We have developed and described a new method of altering T cell-mediated autoimmune diseases by immunization with the complementary peptide against T cell epitopes. The complementary peptide (denoted NAE 07-06) to the bovine P2 protein, residues 60-70 (denoted EAN 60-70), was tested in the Lewis rat model of experimental allergic neuritis (EAN). Immunization with NAE 07-06 induced polyclonal and monoclonal Abs that inhibited the proliferation of the P2-specific T cell line, stimulated with EAN 60-70, and recognized Vbeta, but not Valpha, of TCRs. Proliferation of T cells treated with anti-NAE 07-06 Abs could be partially restored by treatment with rIL-2, in accordance with an anergy model. A homologous sequence was found between NAE 07-06 and the VDJ junction of the TCR beta-chain from an EAN 60-70-specific T cell line. Rats preimmunized with NAE 07-06 in vivo before EAN induction showed less disease severity clinically and histologically. These data suggest a new therapeutic approach for T cell-mediated autoimmune disorders through the induction of anti-TCR Abs with complementary peptide Ags.

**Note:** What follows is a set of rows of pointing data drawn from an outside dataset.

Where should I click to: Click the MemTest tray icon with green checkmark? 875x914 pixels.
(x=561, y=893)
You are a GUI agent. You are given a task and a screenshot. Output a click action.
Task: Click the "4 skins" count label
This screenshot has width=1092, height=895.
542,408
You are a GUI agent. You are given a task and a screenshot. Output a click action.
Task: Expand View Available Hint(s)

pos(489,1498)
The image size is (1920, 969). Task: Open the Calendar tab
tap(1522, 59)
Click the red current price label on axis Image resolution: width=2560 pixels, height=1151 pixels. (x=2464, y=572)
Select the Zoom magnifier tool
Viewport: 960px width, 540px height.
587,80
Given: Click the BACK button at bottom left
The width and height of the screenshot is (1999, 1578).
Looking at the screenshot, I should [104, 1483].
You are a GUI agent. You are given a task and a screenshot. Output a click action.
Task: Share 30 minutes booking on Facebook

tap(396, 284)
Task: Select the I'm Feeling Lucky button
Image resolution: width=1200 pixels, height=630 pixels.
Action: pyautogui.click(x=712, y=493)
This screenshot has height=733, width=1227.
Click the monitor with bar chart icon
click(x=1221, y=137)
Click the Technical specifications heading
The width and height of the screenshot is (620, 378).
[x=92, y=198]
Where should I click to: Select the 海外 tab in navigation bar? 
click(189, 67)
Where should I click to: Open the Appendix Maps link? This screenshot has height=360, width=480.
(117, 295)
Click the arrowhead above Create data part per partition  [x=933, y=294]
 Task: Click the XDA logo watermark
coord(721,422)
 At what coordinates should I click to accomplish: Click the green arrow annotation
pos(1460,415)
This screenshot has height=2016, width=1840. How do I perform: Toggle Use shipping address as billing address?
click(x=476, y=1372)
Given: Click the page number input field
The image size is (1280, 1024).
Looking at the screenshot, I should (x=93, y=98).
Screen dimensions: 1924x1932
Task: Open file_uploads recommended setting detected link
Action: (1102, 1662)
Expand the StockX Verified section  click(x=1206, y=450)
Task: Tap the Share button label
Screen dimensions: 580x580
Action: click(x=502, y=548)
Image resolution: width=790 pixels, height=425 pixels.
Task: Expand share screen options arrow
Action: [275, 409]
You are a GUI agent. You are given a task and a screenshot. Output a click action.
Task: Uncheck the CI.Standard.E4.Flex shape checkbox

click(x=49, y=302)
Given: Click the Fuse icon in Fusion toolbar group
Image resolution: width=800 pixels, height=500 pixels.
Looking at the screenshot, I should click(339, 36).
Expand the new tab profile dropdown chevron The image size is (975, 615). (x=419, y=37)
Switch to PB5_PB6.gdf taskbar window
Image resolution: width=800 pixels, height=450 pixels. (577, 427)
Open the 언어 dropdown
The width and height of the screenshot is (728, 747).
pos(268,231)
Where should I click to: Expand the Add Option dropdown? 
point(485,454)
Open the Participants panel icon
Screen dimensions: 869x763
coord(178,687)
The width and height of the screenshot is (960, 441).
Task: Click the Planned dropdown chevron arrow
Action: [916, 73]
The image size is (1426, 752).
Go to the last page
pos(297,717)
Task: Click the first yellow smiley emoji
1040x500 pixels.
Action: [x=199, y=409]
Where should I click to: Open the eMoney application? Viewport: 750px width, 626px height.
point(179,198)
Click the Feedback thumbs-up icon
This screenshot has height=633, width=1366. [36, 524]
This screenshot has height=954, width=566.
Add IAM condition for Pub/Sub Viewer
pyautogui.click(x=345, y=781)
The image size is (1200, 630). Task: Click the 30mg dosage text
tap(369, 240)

我们已经开发并描述了一种通过用针对T细胞表位的互补肽进行免疫来改变T细胞介导的自身免疫性疾病的新方法。在实验性变应性神经炎(EAN)的Lewis大鼠模型中测试了针对牛P2蛋白第60 - 70位残基(记为EAN 60 - 70)的互补肽(记为NAE 07 - 06)。用NAE 07 - 06免疫诱导了多克隆和单克隆抗体,这些抗体抑制了用EAN 60 - 70刺激的P2特异性T细胞系的增殖,并识别TCR的Vβ而非Vα。根据无反应性模型,用抗NAE 07 - 06抗体处理的T细胞的增殖可通过用rIL - 2处理而部分恢复。在来自EAN 60 - 70特异性T细胞系的TCRβ链的VDJ连接区与NAE 07 - 06之间发现了同源序列。在EAN诱导前体内用NAE 07 - 06进行预免疫的大鼠在临床和组织学上显示出较轻的疾病严重程度。这些数据表明通过用互补肽抗原诱导抗TCR抗体为T细胞介导的自身免疫性疾病提供了一种新的治疗方法。